§ Dataset records:
== Segment start ==

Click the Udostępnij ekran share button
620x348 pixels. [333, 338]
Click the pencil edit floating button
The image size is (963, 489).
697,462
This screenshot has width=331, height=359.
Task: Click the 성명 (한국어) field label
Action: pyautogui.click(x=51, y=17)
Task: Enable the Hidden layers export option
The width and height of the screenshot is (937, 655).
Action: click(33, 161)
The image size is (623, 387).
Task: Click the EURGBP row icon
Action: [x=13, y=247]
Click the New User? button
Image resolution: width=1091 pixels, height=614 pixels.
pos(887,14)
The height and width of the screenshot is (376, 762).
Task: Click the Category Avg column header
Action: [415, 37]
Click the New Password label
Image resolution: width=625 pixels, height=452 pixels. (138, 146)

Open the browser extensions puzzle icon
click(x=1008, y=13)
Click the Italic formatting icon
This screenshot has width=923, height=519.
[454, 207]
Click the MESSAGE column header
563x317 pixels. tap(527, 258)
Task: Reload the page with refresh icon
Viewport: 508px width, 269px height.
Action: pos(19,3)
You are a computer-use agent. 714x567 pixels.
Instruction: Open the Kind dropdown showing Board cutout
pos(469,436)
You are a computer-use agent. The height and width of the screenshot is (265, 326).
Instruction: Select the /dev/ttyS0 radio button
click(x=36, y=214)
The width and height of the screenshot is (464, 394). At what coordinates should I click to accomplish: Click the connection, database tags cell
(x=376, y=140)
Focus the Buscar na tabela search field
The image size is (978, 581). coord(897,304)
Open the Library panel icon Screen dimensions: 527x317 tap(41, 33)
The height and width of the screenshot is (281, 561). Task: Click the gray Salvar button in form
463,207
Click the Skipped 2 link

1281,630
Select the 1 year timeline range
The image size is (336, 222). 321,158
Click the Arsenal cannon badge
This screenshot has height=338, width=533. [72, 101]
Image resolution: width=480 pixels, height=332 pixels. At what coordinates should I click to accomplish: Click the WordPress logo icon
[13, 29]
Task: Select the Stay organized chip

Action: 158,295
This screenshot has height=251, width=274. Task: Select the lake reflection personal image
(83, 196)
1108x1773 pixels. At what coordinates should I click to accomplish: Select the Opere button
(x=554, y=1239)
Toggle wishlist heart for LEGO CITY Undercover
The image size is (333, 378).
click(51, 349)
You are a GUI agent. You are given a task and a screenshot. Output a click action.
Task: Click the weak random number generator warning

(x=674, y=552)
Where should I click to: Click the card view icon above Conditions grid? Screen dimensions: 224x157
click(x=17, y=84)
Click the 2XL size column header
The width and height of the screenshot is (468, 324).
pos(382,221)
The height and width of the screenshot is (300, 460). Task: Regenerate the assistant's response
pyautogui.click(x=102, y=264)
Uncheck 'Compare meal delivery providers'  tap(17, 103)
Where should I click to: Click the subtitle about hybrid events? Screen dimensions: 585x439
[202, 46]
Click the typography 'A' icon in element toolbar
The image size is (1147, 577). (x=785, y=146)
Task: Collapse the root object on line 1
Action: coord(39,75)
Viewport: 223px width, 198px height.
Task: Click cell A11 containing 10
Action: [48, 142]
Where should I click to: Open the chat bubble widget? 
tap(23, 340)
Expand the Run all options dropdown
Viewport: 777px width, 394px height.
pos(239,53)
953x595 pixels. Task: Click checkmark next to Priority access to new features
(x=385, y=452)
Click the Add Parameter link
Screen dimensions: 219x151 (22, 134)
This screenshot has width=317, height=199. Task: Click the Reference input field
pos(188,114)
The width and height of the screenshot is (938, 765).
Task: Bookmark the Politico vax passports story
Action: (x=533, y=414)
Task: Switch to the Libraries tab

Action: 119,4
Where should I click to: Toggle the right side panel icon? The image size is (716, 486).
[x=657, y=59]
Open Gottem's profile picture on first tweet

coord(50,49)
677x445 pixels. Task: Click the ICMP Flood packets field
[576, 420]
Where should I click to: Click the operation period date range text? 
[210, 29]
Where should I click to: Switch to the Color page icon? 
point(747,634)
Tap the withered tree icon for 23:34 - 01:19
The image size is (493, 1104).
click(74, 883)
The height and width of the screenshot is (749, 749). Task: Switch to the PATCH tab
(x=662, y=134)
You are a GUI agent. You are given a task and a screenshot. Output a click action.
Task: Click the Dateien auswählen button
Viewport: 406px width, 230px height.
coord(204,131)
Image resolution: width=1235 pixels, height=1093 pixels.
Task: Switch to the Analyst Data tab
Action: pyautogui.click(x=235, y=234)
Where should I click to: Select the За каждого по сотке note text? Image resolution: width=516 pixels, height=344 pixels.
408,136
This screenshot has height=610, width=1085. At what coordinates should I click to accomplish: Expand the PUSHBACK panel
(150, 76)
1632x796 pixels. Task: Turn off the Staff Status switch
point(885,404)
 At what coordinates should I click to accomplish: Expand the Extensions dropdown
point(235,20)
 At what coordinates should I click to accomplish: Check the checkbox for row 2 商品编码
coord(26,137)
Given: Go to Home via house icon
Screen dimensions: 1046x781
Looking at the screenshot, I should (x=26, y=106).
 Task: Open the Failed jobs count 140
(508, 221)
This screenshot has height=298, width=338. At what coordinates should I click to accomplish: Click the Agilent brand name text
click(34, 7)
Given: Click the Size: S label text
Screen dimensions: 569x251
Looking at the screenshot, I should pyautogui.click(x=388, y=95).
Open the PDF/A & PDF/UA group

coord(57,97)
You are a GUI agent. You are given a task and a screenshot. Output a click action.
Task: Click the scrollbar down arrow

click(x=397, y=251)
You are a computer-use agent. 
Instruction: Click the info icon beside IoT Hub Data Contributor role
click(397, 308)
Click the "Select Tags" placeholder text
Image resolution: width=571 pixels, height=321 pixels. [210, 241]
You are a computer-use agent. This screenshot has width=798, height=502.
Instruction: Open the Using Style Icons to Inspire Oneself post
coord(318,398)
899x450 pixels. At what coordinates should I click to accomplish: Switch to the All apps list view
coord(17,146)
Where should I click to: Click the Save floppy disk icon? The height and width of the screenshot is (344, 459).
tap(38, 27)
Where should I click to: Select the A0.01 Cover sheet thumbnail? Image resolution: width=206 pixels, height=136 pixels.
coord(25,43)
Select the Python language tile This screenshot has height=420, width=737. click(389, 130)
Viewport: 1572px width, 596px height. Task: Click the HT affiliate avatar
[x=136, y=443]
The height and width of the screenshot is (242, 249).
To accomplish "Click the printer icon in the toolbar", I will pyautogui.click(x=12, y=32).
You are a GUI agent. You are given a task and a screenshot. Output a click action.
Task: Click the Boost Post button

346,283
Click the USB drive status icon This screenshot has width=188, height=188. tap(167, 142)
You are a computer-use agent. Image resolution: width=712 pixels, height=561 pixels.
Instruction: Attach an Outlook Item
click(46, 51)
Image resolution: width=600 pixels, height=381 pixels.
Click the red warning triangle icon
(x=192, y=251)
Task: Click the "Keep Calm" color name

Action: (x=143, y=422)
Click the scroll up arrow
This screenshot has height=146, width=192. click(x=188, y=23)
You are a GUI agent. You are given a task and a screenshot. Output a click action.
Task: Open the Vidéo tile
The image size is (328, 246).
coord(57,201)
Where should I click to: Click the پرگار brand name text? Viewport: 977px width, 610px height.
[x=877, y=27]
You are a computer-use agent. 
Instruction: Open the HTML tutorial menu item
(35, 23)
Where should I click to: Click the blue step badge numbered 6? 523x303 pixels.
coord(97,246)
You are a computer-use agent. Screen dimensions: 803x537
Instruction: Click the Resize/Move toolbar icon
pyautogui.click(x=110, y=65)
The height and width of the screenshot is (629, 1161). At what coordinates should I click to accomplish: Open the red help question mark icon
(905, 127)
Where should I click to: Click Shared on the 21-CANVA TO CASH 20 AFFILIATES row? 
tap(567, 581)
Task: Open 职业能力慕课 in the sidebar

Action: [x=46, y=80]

== Segment end ==

§ What is expected:
All of the entries above should be written out verbatim.

§ Exercise solution:
Click the Udostępnij ekran share button
620x348 pixels. [333, 338]
Click the pencil edit floating button
The image size is (963, 489).
697,462
This screenshot has width=331, height=359.
Task: Click the 성명 (한국어) field label
Action: pyautogui.click(x=51, y=17)
Task: Enable the Hidden layers export option
The width and height of the screenshot is (937, 655).
Action: click(33, 161)
The image size is (623, 387).
Task: Click the EURGBP row icon
Action: [x=13, y=247]
Click the New User? button
Image resolution: width=1091 pixels, height=614 pixels.
pos(887,14)
The height and width of the screenshot is (376, 762).
Task: Click the Category Avg column header
Action: [415, 37]
Click the New Password label
Image resolution: width=625 pixels, height=452 pixels. (138, 146)

Open the browser extensions puzzle icon
click(x=1008, y=13)
Click the Italic formatting icon
This screenshot has width=923, height=519.
[454, 207]
Click the MESSAGE column header
563x317 pixels. tap(527, 258)
Task: Reload the page with refresh icon
Viewport: 508px width, 269px height.
Action: pos(19,3)
You are a computer-use agent. 714x567 pixels.
Instruction: Open the Kind dropdown showing Board cutout
pos(469,436)
You are a computer-use agent. The height and width of the screenshot is (265, 326).
Instruction: Select the /dev/ttyS0 radio button
click(x=36, y=214)
The width and height of the screenshot is (464, 394). At what coordinates should I click to accomplish: Click the connection, database tags cell
(x=376, y=140)
Focus the Buscar na tabela search field
The image size is (978, 581). coord(897,304)
Open the Library panel icon Screen dimensions: 527x317 tap(41, 33)
The height and width of the screenshot is (281, 561). Task: Click the gray Salvar button in form
463,207
Click the Skipped 2 link

1281,630
Select the 1 year timeline range
The image size is (336, 222). 321,158
Click the Arsenal cannon badge
This screenshot has height=338, width=533. [72, 101]
Image resolution: width=480 pixels, height=332 pixels. At what coordinates should I click to accomplish: Click the WordPress logo icon
[13, 29]
Task: Select the Stay organized chip

Action: 158,295
This screenshot has height=251, width=274. Task: Select the lake reflection personal image
(83, 196)
1108x1773 pixels. At what coordinates should I click to accomplish: Select the Opere button
(x=554, y=1239)
Toggle wishlist heart for LEGO CITY Undercover
The image size is (333, 378).
click(51, 349)
You are a GUI agent. You are given a task and a screenshot. Output a click action.
Task: Click the weak random number generator warning

(x=674, y=552)
Where should I click to: Click the card view icon above Conditions grid? Screen dimensions: 224x157
click(x=17, y=84)
Click the 2XL size column header
The width and height of the screenshot is (468, 324).
pos(382,221)
The height and width of the screenshot is (300, 460). Task: Regenerate the assistant's response
pyautogui.click(x=102, y=264)
Uncheck 'Compare meal delivery providers'  tap(17, 103)
Where should I click to: Click the subtitle about hybrid events? Screen dimensions: 585x439
[202, 46]
Click the typography 'A' icon in element toolbar
The image size is (1147, 577). (x=785, y=146)
Task: Collapse the root object on line 1
Action: coord(39,75)
Viewport: 223px width, 198px height.
Task: Click cell A11 containing 10
Action: [48, 142]
Where should I click to: Open the chat bubble widget? 
tap(23, 340)
Expand the Run all options dropdown
Viewport: 777px width, 394px height.
pos(239,53)
953x595 pixels. Task: Click checkmark next to Priority access to new features
(x=385, y=452)
Click the Add Parameter link
Screen dimensions: 219x151 (22, 134)
This screenshot has width=317, height=199. Task: Click the Reference input field
pos(188,114)
The width and height of the screenshot is (938, 765).
Task: Bookmark the Politico vax passports story
Action: (x=533, y=414)
Task: Switch to the Libraries tab

Action: 119,4
Where should I click to: Toggle the right side panel icon? The image size is (716, 486).
[x=657, y=59]
Open Gottem's profile picture on first tweet

coord(50,49)
677x445 pixels. Task: Click the ICMP Flood packets field
[576, 420]
Where should I click to: Click the operation period date range text? 
[210, 29]
Where should I click to: Switch to the Color page icon? 
point(747,634)
Tap the withered tree icon for 23:34 - 01:19
The image size is (493, 1104).
click(74, 883)
The height and width of the screenshot is (749, 749). Task: Switch to the PATCH tab
(x=662, y=134)
You are a GUI agent. You are given a task and a screenshot. Output a click action.
Task: Click the Dateien auswählen button
Viewport: 406px width, 230px height.
coord(204,131)
Image resolution: width=1235 pixels, height=1093 pixels.
Task: Switch to the Analyst Data tab
Action: pyautogui.click(x=235, y=234)
Where should I click to: Select the За каждого по сотке note text? Image resolution: width=516 pixels, height=344 pixels.
408,136
This screenshot has height=610, width=1085. At what coordinates should I click to accomplish: Expand the PUSHBACK panel
(150, 76)
1632x796 pixels. Task: Turn off the Staff Status switch
point(885,404)
 At what coordinates should I click to accomplish: Expand the Extensions dropdown
point(235,20)
 At what coordinates should I click to accomplish: Check the checkbox for row 2 商品编码
coord(26,137)
Given: Go to Home via house icon
Screen dimensions: 1046x781
Looking at the screenshot, I should (x=26, y=106).
 Task: Open the Failed jobs count 140
(508, 221)
This screenshot has height=298, width=338. At what coordinates should I click to accomplish: Click the Agilent brand name text
click(34, 7)
Given: Click the Size: S label text
Screen dimensions: 569x251
Looking at the screenshot, I should pyautogui.click(x=388, y=95).
Open the PDF/A & PDF/UA group

coord(57,97)
You are a GUI agent. You are given a task and a screenshot. Output a click action.
Task: Click the scrollbar down arrow

click(x=397, y=251)
You are a computer-use agent. 
Instruction: Click the info icon beside IoT Hub Data Contributor role
click(397, 308)
Click the "Select Tags" placeholder text
Image resolution: width=571 pixels, height=321 pixels. [210, 241]
You are a computer-use agent. This screenshot has width=798, height=502.
Instruction: Open the Using Style Icons to Inspire Oneself post
coord(318,398)
899x450 pixels. At what coordinates should I click to accomplish: Switch to the All apps list view
coord(17,146)
Where should I click to: Click the Save floppy disk icon? The height and width of the screenshot is (344, 459).
tap(38, 27)
Where should I click to: Select the A0.01 Cover sheet thumbnail? Image resolution: width=206 pixels, height=136 pixels.
coord(25,43)
Select the Python language tile This screenshot has height=420, width=737. click(389, 130)
Viewport: 1572px width, 596px height. Task: Click the HT affiliate avatar
[x=136, y=443]
The height and width of the screenshot is (242, 249).
To accomplish "Click the printer icon in the toolbar", I will pyautogui.click(x=12, y=32).
You are a GUI agent. You are given a task and a screenshot. Output a click action.
Task: Click the Boost Post button

346,283
Click the USB drive status icon This screenshot has width=188, height=188. tap(167, 142)
You are a computer-use agent. Image resolution: width=712 pixels, height=561 pixels.
Instruction: Attach an Outlook Item
click(46, 51)
Image resolution: width=600 pixels, height=381 pixels.
Click the red warning triangle icon
(x=192, y=251)
Task: Click the "Keep Calm" color name

Action: (x=143, y=422)
Click the scroll up arrow
This screenshot has height=146, width=192. click(x=188, y=23)
You are a GUI agent. You are given a task and a screenshot. Output a click action.
Task: Open the Vidéo tile
The image size is (328, 246).
coord(57,201)
Where should I click to: Click the پرگار brand name text? Viewport: 977px width, 610px height.
[x=877, y=27]
You are a computer-use agent. 
Instruction: Open the HTML tutorial menu item
(35, 23)
Where should I click to: Click the blue step badge numbered 6? 523x303 pixels.
coord(97,246)
You are a computer-use agent. Screen dimensions: 803x537
Instruction: Click the Resize/Move toolbar icon
pyautogui.click(x=110, y=65)
The height and width of the screenshot is (629, 1161). At what coordinates should I click to accomplish: Open the red help question mark icon
(905, 127)
Where should I click to: Click Shared on the 21-CANVA TO CASH 20 AFFILIATES row? 
tap(567, 581)
Task: Open 职业能力慕课 in the sidebar

Action: [x=46, y=80]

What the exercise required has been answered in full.